Um relatório da ONU, divulgado no início do mês passado, informa que o acampamento para refugiados de Zamzam, na cidade de Al-Fasher, região de Darfur, que abriga cerca de 1,8 milhão de pessoas, está “em situação de fome”. Desde o chamado “Comitê de Revisão da Fome”, criado pelas Nações Unidas há 20 anos, é a terceira vez que seu relatório indica “situação de fome” em uma região específica. Mas a própria organização reconhece que pelo menos outras 14 regiões do país, sobre as quais não há dados suficientes para aplicar a metodologia de avaliação, provavelmente também se encontram nessa terrível situação.

Tudo isso é agravado pela crise climática. Chuvas fortes e enchentes afetam o país e acabaram de provocar o colapso de uma represa na região de Porto Sudão, capital informal desde que Cartum foi arrasada pela guerra. Além da destruição causada pela enxurrada, o suprimento de água para Porto Sudão ficou seriamente afetado.

Tamanha destruição causa um impressionante fluxo de deslocados, agravando a questão migratória. 

Países vizinhos, que já enfrentam graves problemas, como o Chade, o Sudão do Sul e o Egito, recebem a maior parte dos refugiados. Mas o impacto já se faz sentir na Europa. No campo de refugiados instalado em Calais, norte da França, 60% das pessoas que solicitam asilo são sudanesas.

A terrível situação no Sudão escancara a total incapacidade dos organismos multilaterais em tomar qualquer atitude que possa minorar o sofrimento dos sudaneses

O Conselho de Segurança da ONU, paralisado, não consegue chegar a nenhuma decisão relevante há muito tempo. A União Africana, que havia suspendido o Sudão da organização em 2019, em razão do país não ter caminhado em direção a uma transição para um governo civil, também é incapaz de mediar qualquer proposta ou ação que leve à paz.

[DADOS DE ORIGEM]:
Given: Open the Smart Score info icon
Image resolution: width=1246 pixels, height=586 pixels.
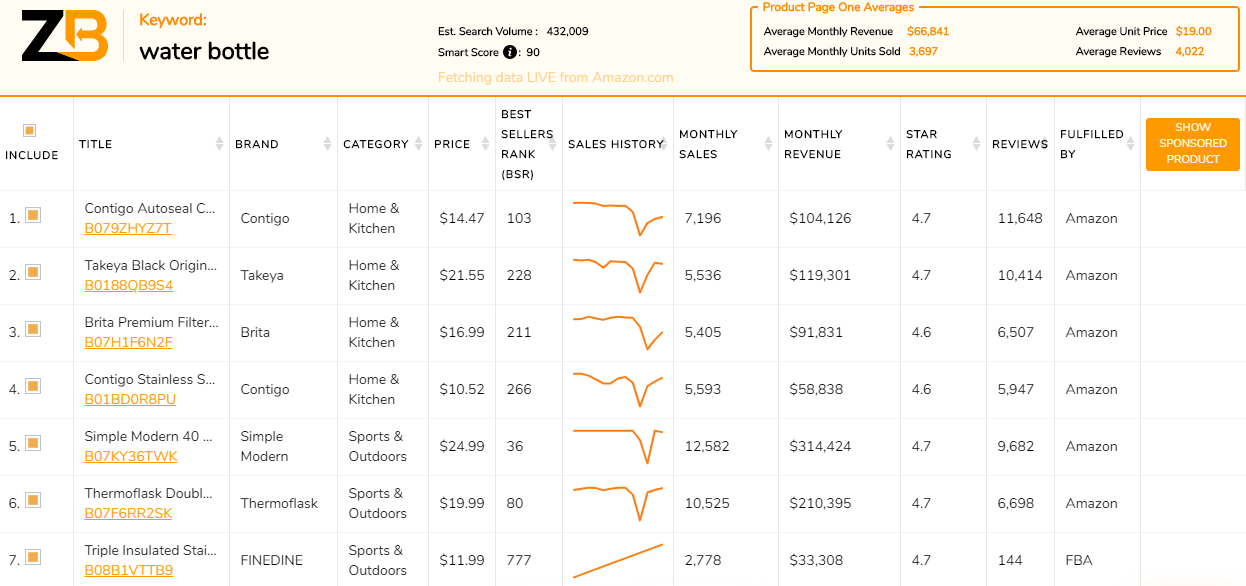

[PROBLEMA PROPOSTO]: Reescreva de forma mais concisa o parágrafo que começa com "Países vizinhos", no trecho sobre a crise no Sudão, preservando seus fatos principais.

[RESULTADO]: Chade, Sudão do Sul e Egito, vizinhos que já enfrentam graves problemas, recebem a maior parte dos refugiados. O impacto já chega à Europa: no campo de refugiados de Calais, no norte da França, 60% dos solicitantes de asilo são sudaneses.